Sharon, con l'abituale brutalità, non ha esitato a dire che la morte di Arafat segna una svolta storica, perché senza di lui la soluzione del conflitto sarebbe a portata di mano. Nessuno gli crede, ovviamente (salvo il governo Berlusconi): si tratta di una manovra crudele che ha puntato a delegittimare il leader palestinese, e che certamente verrà rinnovata ai danni del suo successore, quale che sia. Una nuova fase della storia palestinese comunque si apre, ma non sarà certo la scomparsa di Abu Ammar a facilitare la sua causa: sarà assai difficile trovare un leader che abbia lo stesso carisma e la stessa capacità unificante.
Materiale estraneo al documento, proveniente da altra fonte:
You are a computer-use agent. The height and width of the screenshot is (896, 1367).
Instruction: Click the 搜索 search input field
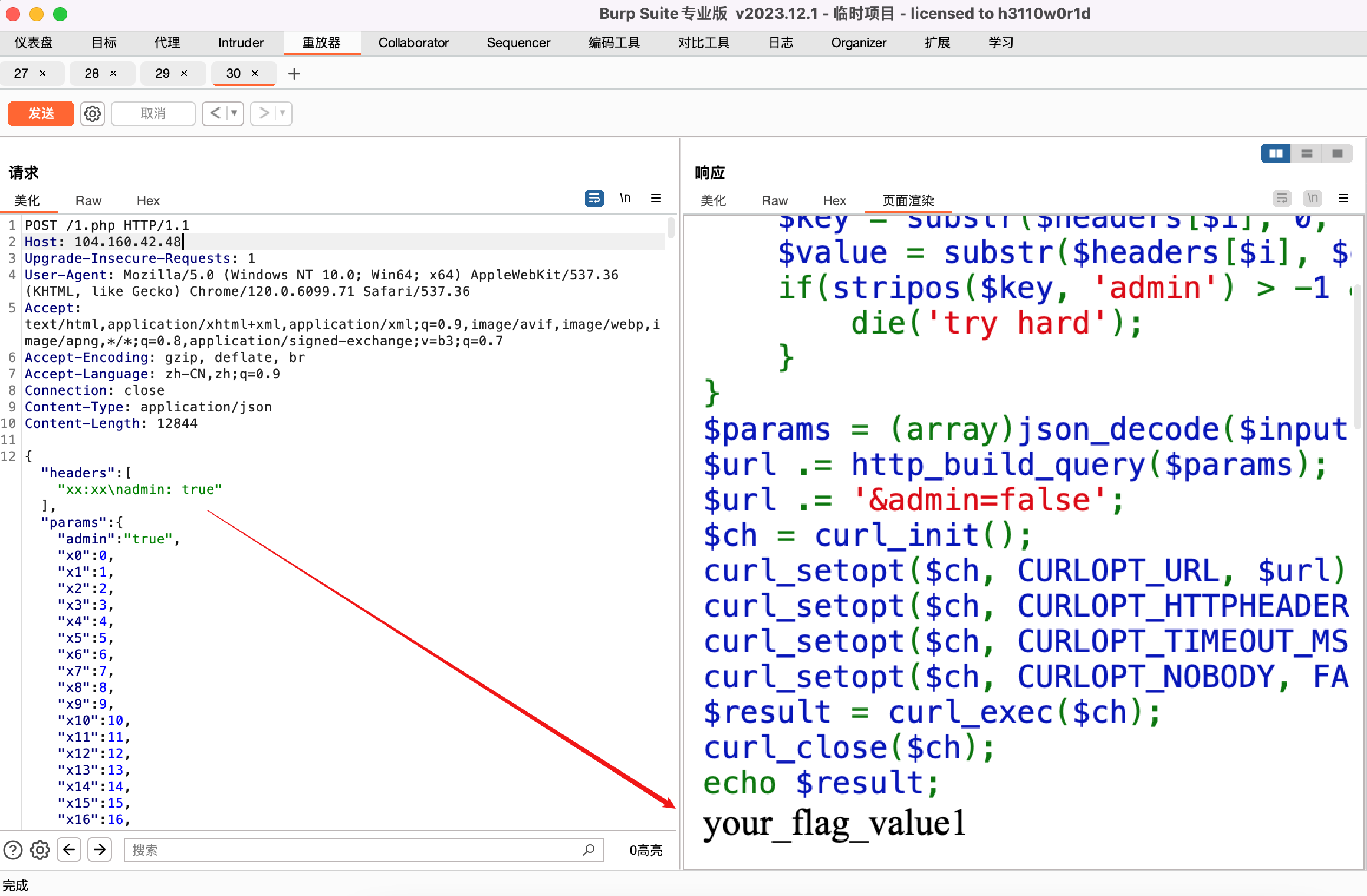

Contrariamente alle previsioni pessimistiche, molte interessate, la leadership palestinese sembra tuttavia aver trovato una equilibrata, anche se transitoria, soluzione incaricando una triade che ha per ora incontrato il consenso di tutti. Saggiamente accompagnata dalla designazione alla guida di Al Fatah di un capo storico dell'epoca della guerriglia, critico nei confronti dei più recenti compromessi, come Faruk Kaddumi. Ma la vera posta in gioco sono adesso le elezioni che si dovranno tenere entro 60 giorni. Reclamate da tempo con ipocrisia da tutti i sacerdoti della democrazia, che hanno preferito ignorare che un voto non può essere libero se i carri armati dell'occupante straniero continuano a presidiare il territorio e a controllarne ogni attività; se tanti dei più popolari possibili candidati, a cominciare da Marwan Barghuti, sono in galera; se, soprattutto, viene fatto pesare drammaticamente il ricatto esercitato da parte dei governi di Tel Aviv, di Washington ed europei in tutti questi anni: o scegliete il leader che piace a noi, o non vi concederemo neppure una briciola di ciò che l'Onu ha deliberato vi spetti.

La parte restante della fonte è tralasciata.